Even accepting the Commons response, a typical 1″ storm spread over two weeks adds only a few percent to base flow. The histogram below puts that in context: it shows every day of measured plant flow against each plant’s SPDES design capacity (0.050 MGD at the Village WWTP via sub-outfall 01A; 0.025MGD at Red Hook Commons via sub-outfall 01B). Days that fall to the right of each plant’s dashed capacity line are days the plant ran above its permitted monthly-average design flow — the operational condition that would justify drawing down the EQ tank.

So rainfall does affect flow at one of the two plants, by a small amount — and capacity excursions are rare even at the smaller Commons plant. Neither is in a regime that would explain a 10× budget overrun on pump-out volume.

The DEC monthly DMR forms include a column for the operator’s gauge readings of daily rainfall. Anyone looking at the forms would naturally use that column for any rainfall analysis. We did, initially. The first pass of this analysis showed an apparent weak rain-flow signal at Village WWTP, which seemed to support the rainwater-pump hypothesis.

Once we cross-checked the operator’s readings against NOAA observations from a CoCoRaHS station 1.4 miles from the village, the operator-reported series turned out to be unreliable: 11% lower in total rainfall, ~5% of days disagree by more than half an inch, and many days have a major storm recorded by NOAA that the operator’s column shows as 0.00″. The apparent Village fast-inflow signal was an artifact of those inconsistencies.

Switching to NOAA as the source of truth removed the apparent signal and revealed the dry-day clustering above. A side effect of this finding: the operator’s rainfall column on the DMR is itself unreliable enough to be of concern to NYSDEC, independent of the pump-out cost question.
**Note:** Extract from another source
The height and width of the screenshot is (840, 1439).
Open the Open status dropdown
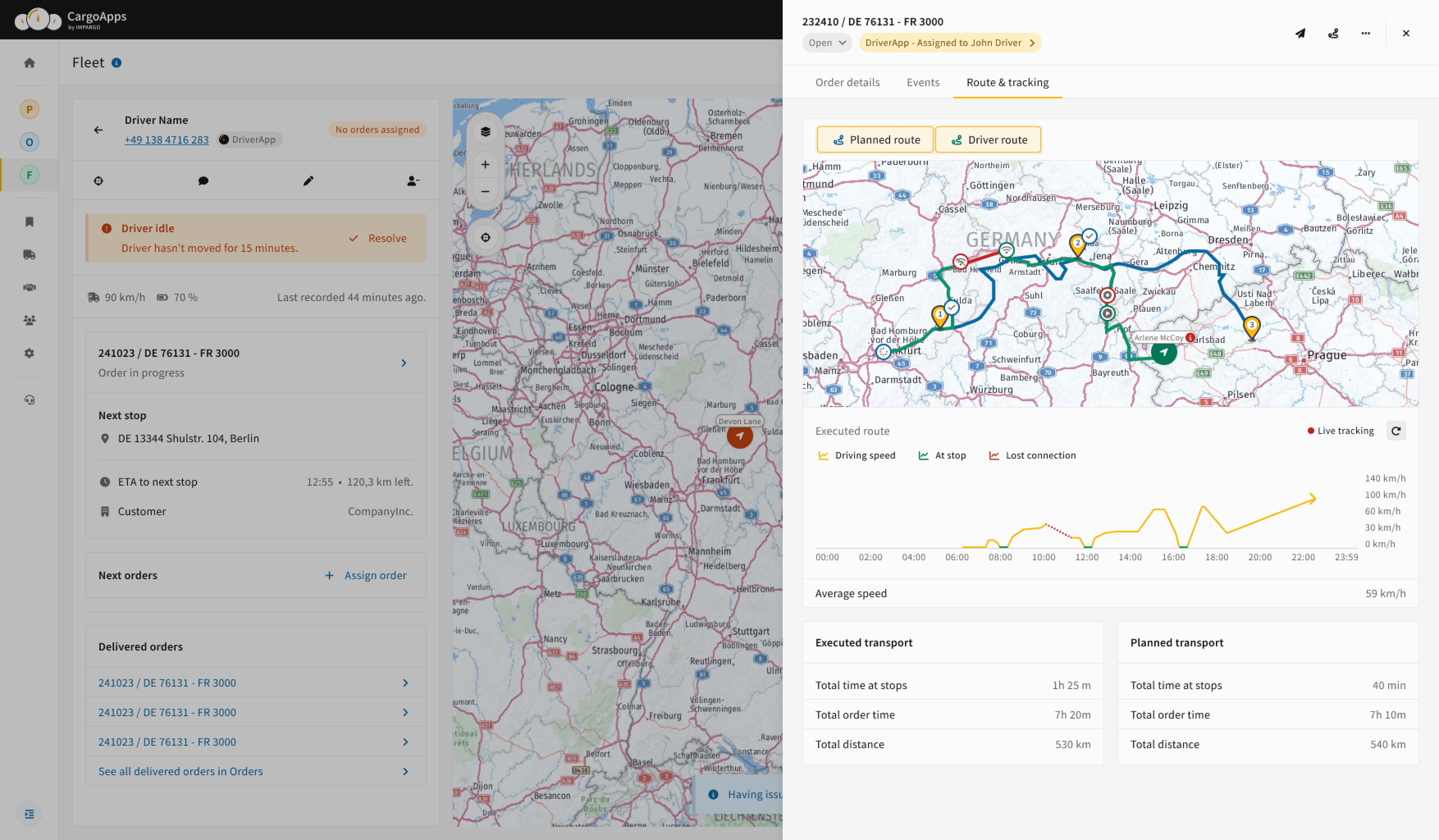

We cannot tell from the data the village currently has. The QuickBooks memos describe pumps but not their causes. We can’t reliably split events between the Village WWTP and Red Hook Commons. Daily flow data on the DEC forms is too coarse to identify process upsets in real time. The candidates we can’t rule in or out:

• Equipment failures or maintenance backlog — pump-outs cluster in time (4 events in August, 4 in December, 4 in January), which fits an equipment-issue pattern more than a steady-state operating pattern.
• Biological process upsets — sudden MLSS drops or WAS-rate changes around event clusters would point to the activated-sludge tank failing, with the EQ tank used as a hydraulic buffer to keep influent off the bug population.
• Operator scheduling thresholds — the EQ tank may be drawn down at a fixed level the operator chose, regardless of what was filling it. If so, the cost is a function of operator choice, not plant condition.
• Base-load drift — village sewer base flow may be growing fast enough to fill the EQ tank more often, with neither weather nor equipment as the proximate cause.

To answer “what is driving the pump-outs” with the rigor the budget overrun warrants, the village would need to publish, per pump-out event:

• The plant pumped (Village WWTP / Commons / both).
• The operator’s stated cause (process upset, equipment failure, scheduled maintenance, hydraulic load).
• The EQ tank level at the time of the call and after the pump.
• The volume actually hauled (vs the volume billed, since three of the larger emergency invoices use rate-divided volume rather than measured volume).

None of this requires special equipment. It does require the operator to keep a log and the village to publish it.